Task statement:
Having read the data, transcribe all of it without deviation.

━━ Dataset entries ━━

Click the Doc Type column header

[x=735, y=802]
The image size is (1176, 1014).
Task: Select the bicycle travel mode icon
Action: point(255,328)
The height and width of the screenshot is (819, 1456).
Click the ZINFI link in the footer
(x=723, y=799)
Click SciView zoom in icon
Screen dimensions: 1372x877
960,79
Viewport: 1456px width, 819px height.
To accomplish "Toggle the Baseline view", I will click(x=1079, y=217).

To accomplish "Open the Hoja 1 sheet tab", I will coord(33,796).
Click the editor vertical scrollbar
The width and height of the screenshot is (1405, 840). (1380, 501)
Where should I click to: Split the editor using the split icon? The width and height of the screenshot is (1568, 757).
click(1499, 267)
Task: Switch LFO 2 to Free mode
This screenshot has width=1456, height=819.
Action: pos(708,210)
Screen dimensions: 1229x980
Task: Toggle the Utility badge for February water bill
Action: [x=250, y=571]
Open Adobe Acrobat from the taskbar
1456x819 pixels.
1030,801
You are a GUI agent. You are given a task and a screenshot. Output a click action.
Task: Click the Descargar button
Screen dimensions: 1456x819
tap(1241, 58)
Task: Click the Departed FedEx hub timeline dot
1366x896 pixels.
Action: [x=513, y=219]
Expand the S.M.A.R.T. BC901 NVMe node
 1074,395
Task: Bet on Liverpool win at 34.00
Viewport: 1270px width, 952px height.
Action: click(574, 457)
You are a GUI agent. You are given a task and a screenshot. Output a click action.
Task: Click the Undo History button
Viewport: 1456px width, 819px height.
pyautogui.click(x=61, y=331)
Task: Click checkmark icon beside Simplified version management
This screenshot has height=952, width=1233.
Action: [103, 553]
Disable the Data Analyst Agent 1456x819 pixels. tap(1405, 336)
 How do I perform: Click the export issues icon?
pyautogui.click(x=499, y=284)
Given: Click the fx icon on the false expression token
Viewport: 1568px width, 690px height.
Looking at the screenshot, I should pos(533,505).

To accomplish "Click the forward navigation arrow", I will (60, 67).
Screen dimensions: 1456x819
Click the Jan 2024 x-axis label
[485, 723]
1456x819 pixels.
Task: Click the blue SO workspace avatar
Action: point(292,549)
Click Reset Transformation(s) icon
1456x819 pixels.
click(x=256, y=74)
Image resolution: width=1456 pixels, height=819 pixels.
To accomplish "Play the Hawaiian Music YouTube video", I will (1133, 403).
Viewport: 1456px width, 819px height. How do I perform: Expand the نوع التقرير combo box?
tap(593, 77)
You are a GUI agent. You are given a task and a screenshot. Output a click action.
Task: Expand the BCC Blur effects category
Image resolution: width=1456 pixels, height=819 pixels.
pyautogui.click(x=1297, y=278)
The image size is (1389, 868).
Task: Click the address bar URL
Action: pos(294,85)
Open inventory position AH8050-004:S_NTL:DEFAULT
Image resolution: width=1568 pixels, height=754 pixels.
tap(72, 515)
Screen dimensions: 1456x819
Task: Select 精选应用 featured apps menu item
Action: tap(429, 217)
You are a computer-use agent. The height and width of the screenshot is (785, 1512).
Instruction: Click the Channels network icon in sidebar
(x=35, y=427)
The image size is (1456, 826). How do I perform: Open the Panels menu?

━━━

Task output:
Click the Doc Type column header

[x=735, y=802]
The image size is (1176, 1014).
Task: Select the bicycle travel mode icon
Action: point(255,328)
The height and width of the screenshot is (819, 1456).
Click the ZINFI link in the footer
(x=723, y=799)
Click SciView zoom in icon
Screen dimensions: 1372x877
960,79
Viewport: 1456px width, 819px height.
To accomplish "Toggle the Baseline view", I will click(x=1079, y=217).

To accomplish "Open the Hoja 1 sheet tab", I will coord(33,796).
Click the editor vertical scrollbar
The width and height of the screenshot is (1405, 840). (1380, 501)
Where should I click to: Split the editor using the split icon? The width and height of the screenshot is (1568, 757).
click(1499, 267)
Task: Switch LFO 2 to Free mode
This screenshot has width=1456, height=819.
Action: pos(708,210)
Screen dimensions: 1229x980
Task: Toggle the Utility badge for February water bill
Action: [x=250, y=571]
Open Adobe Acrobat from the taskbar
1456x819 pixels.
1030,801
You are a GUI agent. You are given a task and a screenshot. Output a click action.
Task: Click the Descargar button
Screen dimensions: 1456x819
tap(1241, 58)
Task: Click the Departed FedEx hub timeline dot
1366x896 pixels.
Action: [x=513, y=219]
Expand the S.M.A.R.T. BC901 NVMe node
 1074,395
Task: Bet on Liverpool win at 34.00
Viewport: 1270px width, 952px height.
Action: click(574, 457)
You are a GUI agent. You are given a task and a screenshot. Output a click action.
Task: Click the Undo History button
Viewport: 1456px width, 819px height.
pyautogui.click(x=61, y=331)
Task: Click checkmark icon beside Simplified version management
This screenshot has height=952, width=1233.
Action: [103, 553]
Disable the Data Analyst Agent 1456x819 pixels. tap(1405, 336)
 How do I perform: Click the export issues icon?
pyautogui.click(x=499, y=284)
Given: Click the fx icon on the false expression token
Viewport: 1568px width, 690px height.
Looking at the screenshot, I should pos(533,505).

To accomplish "Click the forward navigation arrow", I will (60, 67).
Screen dimensions: 1456x819
Click the Jan 2024 x-axis label
[485, 723]
1456x819 pixels.
Task: Click the blue SO workspace avatar
Action: point(292,549)
Click Reset Transformation(s) icon
1456x819 pixels.
click(x=256, y=74)
Image resolution: width=1456 pixels, height=819 pixels.
To accomplish "Play the Hawaiian Music YouTube video", I will (1133, 403).
Viewport: 1456px width, 819px height. How do I perform: Expand the نوع التقرير combo box?
tap(593, 77)
You are a GUI agent. You are given a task and a screenshot. Output a click action.
Task: Expand the BCC Blur effects category
Image resolution: width=1456 pixels, height=819 pixels.
pyautogui.click(x=1297, y=278)
The image size is (1389, 868).
Task: Click the address bar URL
Action: pos(294,85)
Open inventory position AH8050-004:S_NTL:DEFAULT
Image resolution: width=1568 pixels, height=754 pixels.
tap(72, 515)
Screen dimensions: 1456x819
Task: Select 精选应用 featured apps menu item
Action: tap(429, 217)
You are a computer-use agent. The height and width of the screenshot is (785, 1512).
Instruction: Click the Channels network icon in sidebar
(x=35, y=427)
The image size is (1456, 826). How do I perform: Open the Panels menu?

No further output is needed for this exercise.